## REQUIREMENT
Answer these from the piston discussion below:
(a) By what percentage is the lighter piston's mass reduced?
(b) Which force does the inertial force FI oppose?
(c) According to the reply, what happens to the power accelerating the piston during the deceleration phase?

My question I am trying to ask is, is this line of thinking incorrect? Mathematically is seems that with less interia force resisting the force due to gas combustion, there must be an increase in total force and therefore engine torque.

DSC_3031_xrze4c.jpg



The equivalent mass of the reciprocating components (piston and some proportion of the connecting rod) will be reduced by a small amount, due to the piston mass being 33% less.

The Inertial Force, FI will DECREASE with a lighter piston.

Because the Inertial force FI OPPOSES the force due to combustion FG, there is a larger positive total force in the direction of FG. The total downwards force propelling the piston and crankshaft has less force resisting it.

More of the combustion pressure is available to drive the crank instead of accelerating a heavier piston. This is not much different than increase power output due to thinner, low tension, coated piston rings in my thinking.

With effectively more force reaching the crank, this in turn will then create increased total torque by some small amount.
 
How can we explain it more clearly: YOU WILL NOT SEE ANY MORE POWER BY SIMPLY REDUCING THE MASS OF THE PISTON.

You're problem is that you're only looking at one side of the equation. f=ma applies to accelerating the piston in the first half of the stroke but -f=ma during the second half. All of the power accelerating the piston gets returned during the deceleration phase.

Always remember, internal combustion engines are a "mature" technology. Any time you think you have a revolutionary idea you are most likely ignoring or ignorant of some very important principles.
 
"f=ma applies to accelerating the piston in the first half of the stroke but -f=ma during the second half. All of the power accelerating the piston gets returned during the deceleration phase."

## RECORDED DATA
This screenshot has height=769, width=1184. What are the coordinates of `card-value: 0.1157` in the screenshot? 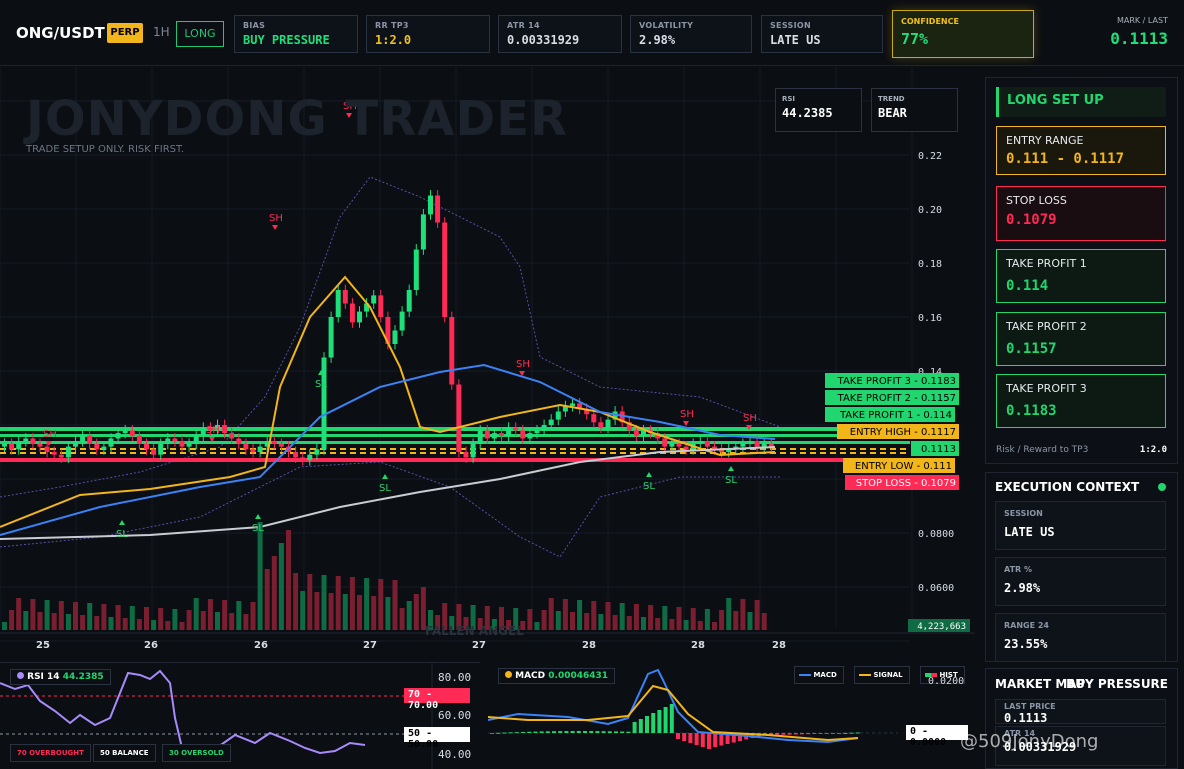 It's located at (1032, 349).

## SOLUTION TO THIS PROBLEM
(a) 33%
(b) The force due to combustion, FG
(c) All of it gets returned